A sharp jump in US bond yields provided substantial support for the greenback across the board, but the primary beneficiary in this situation was the USD/JPY pair.

At the end of the past week, USD appreciated by 0.7% against the yen, posting a monthly gain of 2%.

Ueda sees no need to change policy

On Monday morning, the USD/JPY pair shifted towards a downward correction, yet still remains significantly above the key level of 146.

The pair gains support not only from the hawkish speech of the Federal Reserve Chair but also from the dovish rhetoric of his Japanese counterpart.

The head of the Bank of Japan (BOJ) spoke at the Jackson Hole symposium last Saturday. Kazuo Ueda refrained from commenting on the recent yen's depreciation yen against the dollar. Instead, he focused on the price growth dynamics in Japan.

"We see that core inflation is still slightly below our target of 2%. That is why the Bank of Japan continues to adhere to the current monetary policy course, which involves ultra-low interest rates," the official noted.

In July, Japan's core consumer inflation, which excludes fresh food costs, grew at the slowest pace in 4 months, reaching 3.1%.

According to Ueda, inflation could ease even more in the near future, ultimately leading to a noticeable decrease in the core CPI by the end of the year.

In the context of such a forecast, we can assume that the BOJ intends to maintain its current ultra-accommodative policy over the next several months.

If the regulator continues to pursue a dovish strategy, this will exert more pressure on the yen against the American currency.

Outlook for USD/JPY

The current fundamental backdrop, which still points to a strong divergence in the monetary policies of the Federal Reserve and the Bank of Japan, indicates that USD/JPY is set to rise further.

According to forecasts, the currency pair will likely continue moving upwards in the medium term. However, its ascent may be limited by concerns about potential currency intervention from Tokyo.

Experts do not rule out the possibility that the risk of currency intervention could trigger a downward correction that could last for several days. Yet, considering the forecasts regarding the future policies of the Fed and the BOJ, it makes sense to view this temporary pullback as an excellent opportunity to buy the USD/JPY pair.

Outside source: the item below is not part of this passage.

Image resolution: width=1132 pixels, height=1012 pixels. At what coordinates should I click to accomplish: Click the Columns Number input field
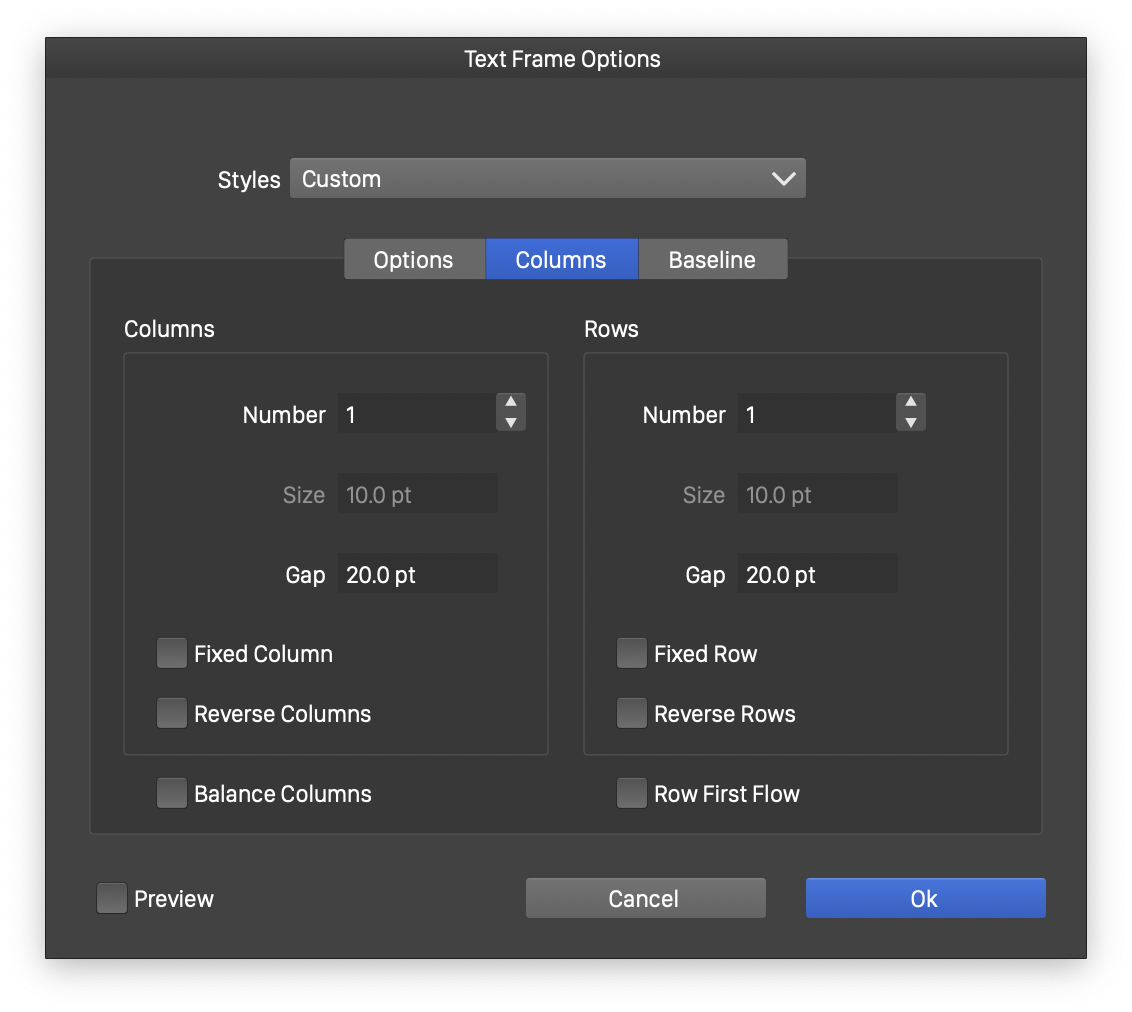pos(416,414)
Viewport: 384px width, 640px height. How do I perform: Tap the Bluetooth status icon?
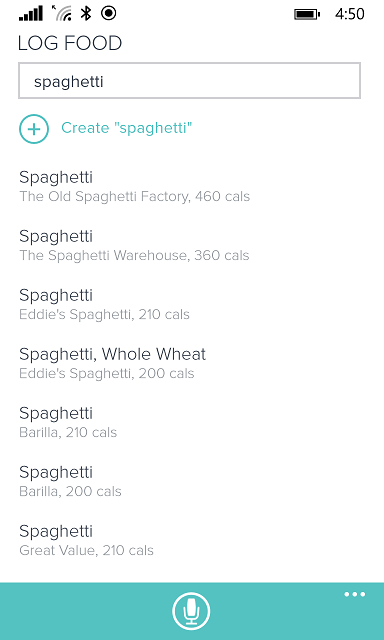(x=86, y=13)
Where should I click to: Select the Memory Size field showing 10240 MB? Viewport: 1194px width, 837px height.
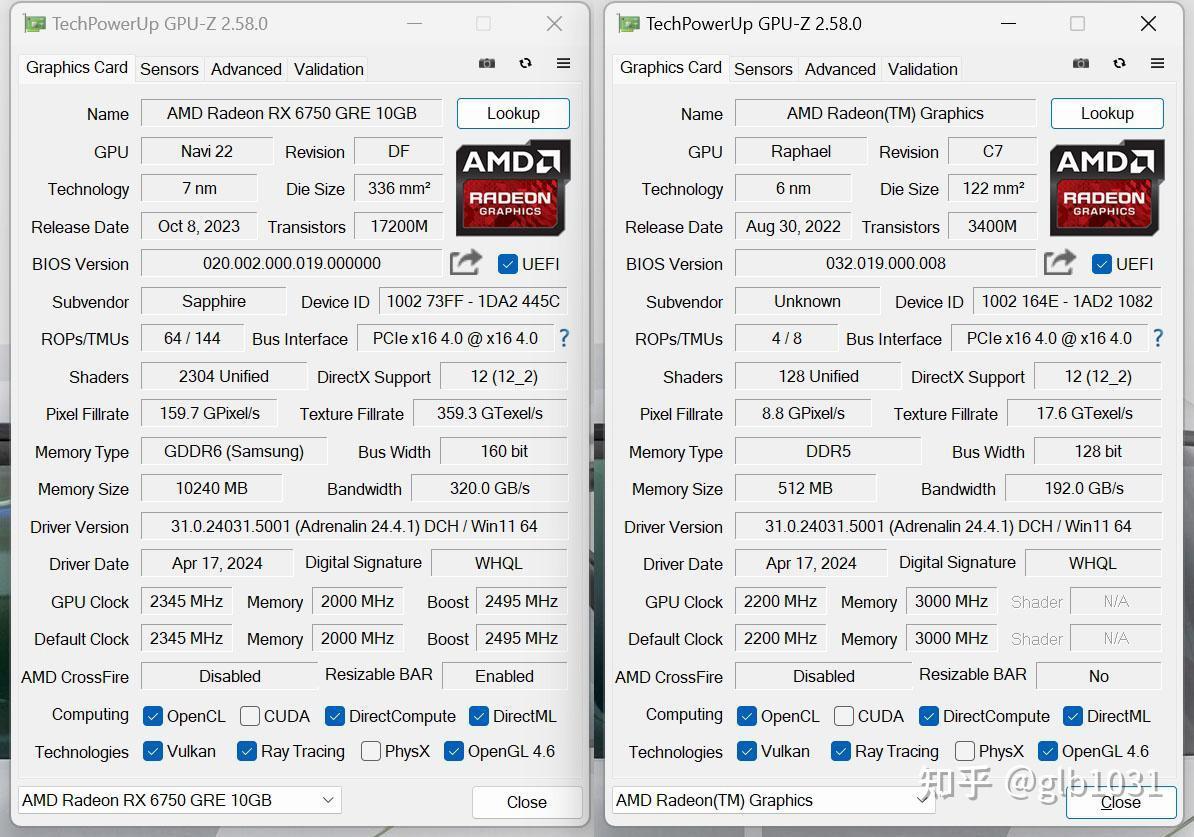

Regarding the short-term dynamics, over the next couple of days, the US dollar is likely to remain influenced by the 10-year Treasury yield as there are no significant data releases anticipated.

An empty economic calendar could also limit the pace of the USD/JPY pair in anticipation of this week's key event — the Friday release of US employment data.

If the NFP report proves to be strong, it would further reinforce the market's hawkish expectations regarding the future course of the Federal Reserve. In such a case, by the end of the week, the dollar could exhibit strong upward momentum across the board, including against the yen.